=== PROVIDED MATERIAL ===

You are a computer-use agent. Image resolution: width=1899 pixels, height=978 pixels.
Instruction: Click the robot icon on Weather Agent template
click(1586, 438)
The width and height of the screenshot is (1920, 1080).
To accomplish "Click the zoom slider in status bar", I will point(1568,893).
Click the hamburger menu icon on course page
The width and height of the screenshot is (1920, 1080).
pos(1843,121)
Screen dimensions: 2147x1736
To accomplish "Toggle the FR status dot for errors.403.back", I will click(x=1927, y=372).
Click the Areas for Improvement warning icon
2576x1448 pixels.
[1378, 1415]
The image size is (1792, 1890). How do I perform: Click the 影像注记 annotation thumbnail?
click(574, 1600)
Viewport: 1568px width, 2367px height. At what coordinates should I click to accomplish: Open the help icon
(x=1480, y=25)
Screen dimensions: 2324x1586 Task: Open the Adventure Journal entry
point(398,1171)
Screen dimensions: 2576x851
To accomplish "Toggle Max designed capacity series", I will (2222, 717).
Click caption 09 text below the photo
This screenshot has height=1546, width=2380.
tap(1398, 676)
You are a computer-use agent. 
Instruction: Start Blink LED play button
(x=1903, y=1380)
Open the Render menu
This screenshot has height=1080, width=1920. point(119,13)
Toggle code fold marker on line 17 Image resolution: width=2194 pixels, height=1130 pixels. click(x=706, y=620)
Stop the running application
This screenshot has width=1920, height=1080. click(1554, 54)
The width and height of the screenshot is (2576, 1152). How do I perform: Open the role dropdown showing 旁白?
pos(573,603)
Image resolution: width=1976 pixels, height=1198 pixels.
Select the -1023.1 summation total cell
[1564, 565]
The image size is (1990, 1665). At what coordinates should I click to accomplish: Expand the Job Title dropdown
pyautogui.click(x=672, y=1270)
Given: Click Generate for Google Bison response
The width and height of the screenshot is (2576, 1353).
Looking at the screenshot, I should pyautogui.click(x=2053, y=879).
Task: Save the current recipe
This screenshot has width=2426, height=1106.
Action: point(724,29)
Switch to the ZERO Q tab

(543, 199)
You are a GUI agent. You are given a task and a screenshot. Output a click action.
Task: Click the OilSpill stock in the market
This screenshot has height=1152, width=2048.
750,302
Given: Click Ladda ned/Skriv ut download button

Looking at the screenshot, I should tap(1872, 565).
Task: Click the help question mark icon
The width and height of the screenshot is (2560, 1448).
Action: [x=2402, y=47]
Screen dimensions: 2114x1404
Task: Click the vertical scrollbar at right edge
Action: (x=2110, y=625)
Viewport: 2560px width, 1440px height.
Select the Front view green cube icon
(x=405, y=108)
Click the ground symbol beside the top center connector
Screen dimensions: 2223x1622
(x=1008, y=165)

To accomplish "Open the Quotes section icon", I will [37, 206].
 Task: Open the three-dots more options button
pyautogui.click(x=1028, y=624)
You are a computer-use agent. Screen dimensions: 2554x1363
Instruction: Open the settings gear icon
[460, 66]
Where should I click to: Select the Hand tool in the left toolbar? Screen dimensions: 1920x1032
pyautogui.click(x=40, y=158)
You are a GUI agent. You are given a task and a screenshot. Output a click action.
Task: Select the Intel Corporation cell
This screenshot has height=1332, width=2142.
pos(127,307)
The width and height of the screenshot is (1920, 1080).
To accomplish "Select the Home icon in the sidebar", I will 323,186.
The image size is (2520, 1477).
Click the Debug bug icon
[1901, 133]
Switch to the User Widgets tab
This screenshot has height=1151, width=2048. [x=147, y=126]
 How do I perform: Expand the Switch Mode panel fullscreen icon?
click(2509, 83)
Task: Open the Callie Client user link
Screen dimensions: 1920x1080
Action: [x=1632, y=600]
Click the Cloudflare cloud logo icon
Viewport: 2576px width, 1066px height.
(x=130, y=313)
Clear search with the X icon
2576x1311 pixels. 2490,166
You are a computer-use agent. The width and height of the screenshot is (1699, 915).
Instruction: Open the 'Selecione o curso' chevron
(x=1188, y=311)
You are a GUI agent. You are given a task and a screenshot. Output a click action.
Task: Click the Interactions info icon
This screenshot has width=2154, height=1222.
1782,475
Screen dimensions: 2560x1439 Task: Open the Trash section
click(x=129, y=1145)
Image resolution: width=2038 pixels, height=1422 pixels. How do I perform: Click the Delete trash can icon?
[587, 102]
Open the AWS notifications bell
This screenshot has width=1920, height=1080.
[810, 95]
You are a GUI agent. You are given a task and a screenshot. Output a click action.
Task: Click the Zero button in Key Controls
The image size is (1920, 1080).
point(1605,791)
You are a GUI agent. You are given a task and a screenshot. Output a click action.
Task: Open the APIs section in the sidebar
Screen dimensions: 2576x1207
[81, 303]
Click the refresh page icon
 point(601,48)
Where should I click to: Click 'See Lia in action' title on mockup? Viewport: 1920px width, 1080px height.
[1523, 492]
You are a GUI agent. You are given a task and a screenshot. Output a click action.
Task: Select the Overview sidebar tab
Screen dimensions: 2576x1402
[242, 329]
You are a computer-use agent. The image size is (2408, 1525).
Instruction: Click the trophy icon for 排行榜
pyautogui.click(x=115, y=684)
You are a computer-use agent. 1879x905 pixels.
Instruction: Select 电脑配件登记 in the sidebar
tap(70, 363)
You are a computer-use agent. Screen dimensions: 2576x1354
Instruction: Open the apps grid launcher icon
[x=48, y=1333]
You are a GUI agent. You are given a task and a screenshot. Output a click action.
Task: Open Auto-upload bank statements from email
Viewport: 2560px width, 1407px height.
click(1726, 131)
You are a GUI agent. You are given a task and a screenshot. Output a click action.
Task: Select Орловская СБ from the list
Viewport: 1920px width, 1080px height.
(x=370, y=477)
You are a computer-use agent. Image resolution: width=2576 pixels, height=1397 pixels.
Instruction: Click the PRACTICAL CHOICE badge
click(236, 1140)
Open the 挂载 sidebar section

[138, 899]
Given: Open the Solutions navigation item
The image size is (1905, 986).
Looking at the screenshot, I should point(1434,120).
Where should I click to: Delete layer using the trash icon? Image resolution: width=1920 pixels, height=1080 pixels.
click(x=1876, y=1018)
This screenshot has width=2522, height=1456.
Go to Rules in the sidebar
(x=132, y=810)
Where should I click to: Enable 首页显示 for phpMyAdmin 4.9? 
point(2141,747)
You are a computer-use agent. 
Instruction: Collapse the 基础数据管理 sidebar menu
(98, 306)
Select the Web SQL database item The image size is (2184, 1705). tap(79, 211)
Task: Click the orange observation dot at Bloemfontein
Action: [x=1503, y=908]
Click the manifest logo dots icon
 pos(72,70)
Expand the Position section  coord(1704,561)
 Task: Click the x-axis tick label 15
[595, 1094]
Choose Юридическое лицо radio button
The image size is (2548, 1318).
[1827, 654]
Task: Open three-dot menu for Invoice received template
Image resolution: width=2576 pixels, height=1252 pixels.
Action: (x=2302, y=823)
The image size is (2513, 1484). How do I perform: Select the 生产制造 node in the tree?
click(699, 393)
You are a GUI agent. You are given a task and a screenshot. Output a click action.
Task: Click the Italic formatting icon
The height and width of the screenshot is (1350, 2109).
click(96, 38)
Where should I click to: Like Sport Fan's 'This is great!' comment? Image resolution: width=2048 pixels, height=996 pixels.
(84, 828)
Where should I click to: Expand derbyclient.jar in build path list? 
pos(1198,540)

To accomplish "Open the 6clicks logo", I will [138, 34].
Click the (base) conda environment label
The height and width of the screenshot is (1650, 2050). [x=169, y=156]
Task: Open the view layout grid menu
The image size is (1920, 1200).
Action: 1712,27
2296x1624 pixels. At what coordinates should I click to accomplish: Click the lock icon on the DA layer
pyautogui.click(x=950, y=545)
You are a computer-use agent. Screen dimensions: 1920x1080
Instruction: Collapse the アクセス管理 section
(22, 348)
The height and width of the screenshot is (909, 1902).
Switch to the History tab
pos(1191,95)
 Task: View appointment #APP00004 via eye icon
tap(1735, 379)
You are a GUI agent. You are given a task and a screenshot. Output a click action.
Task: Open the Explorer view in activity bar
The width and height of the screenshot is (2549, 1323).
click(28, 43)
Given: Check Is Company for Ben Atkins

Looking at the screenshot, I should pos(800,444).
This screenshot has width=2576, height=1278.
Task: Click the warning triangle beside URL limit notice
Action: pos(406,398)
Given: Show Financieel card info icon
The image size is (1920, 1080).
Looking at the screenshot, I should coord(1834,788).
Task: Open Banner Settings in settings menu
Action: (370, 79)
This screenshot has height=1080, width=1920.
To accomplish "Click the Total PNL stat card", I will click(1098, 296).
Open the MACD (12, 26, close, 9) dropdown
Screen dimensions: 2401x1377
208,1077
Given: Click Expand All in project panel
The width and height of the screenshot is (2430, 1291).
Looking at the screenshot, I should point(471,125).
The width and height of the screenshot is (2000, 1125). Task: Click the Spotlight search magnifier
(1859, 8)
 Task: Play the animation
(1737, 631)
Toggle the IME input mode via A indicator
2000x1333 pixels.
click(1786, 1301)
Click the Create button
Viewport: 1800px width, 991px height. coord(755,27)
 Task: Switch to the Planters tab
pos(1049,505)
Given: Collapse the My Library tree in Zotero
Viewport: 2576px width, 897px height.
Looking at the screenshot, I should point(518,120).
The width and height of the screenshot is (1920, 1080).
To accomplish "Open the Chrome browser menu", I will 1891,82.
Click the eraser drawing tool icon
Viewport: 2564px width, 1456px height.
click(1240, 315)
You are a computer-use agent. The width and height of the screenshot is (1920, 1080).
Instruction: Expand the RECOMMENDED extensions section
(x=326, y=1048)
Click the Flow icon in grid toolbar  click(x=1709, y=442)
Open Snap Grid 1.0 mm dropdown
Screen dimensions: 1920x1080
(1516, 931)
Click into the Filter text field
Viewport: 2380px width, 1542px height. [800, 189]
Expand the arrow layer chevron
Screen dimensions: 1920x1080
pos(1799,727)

===

» **THE TASK**
Among the lines of the data, identify those with the word "from". Copy each of them.

» **FINISHED TASK**
Task: Open Auto-upload bank statements from email
Task: Select Орловская СБ from the list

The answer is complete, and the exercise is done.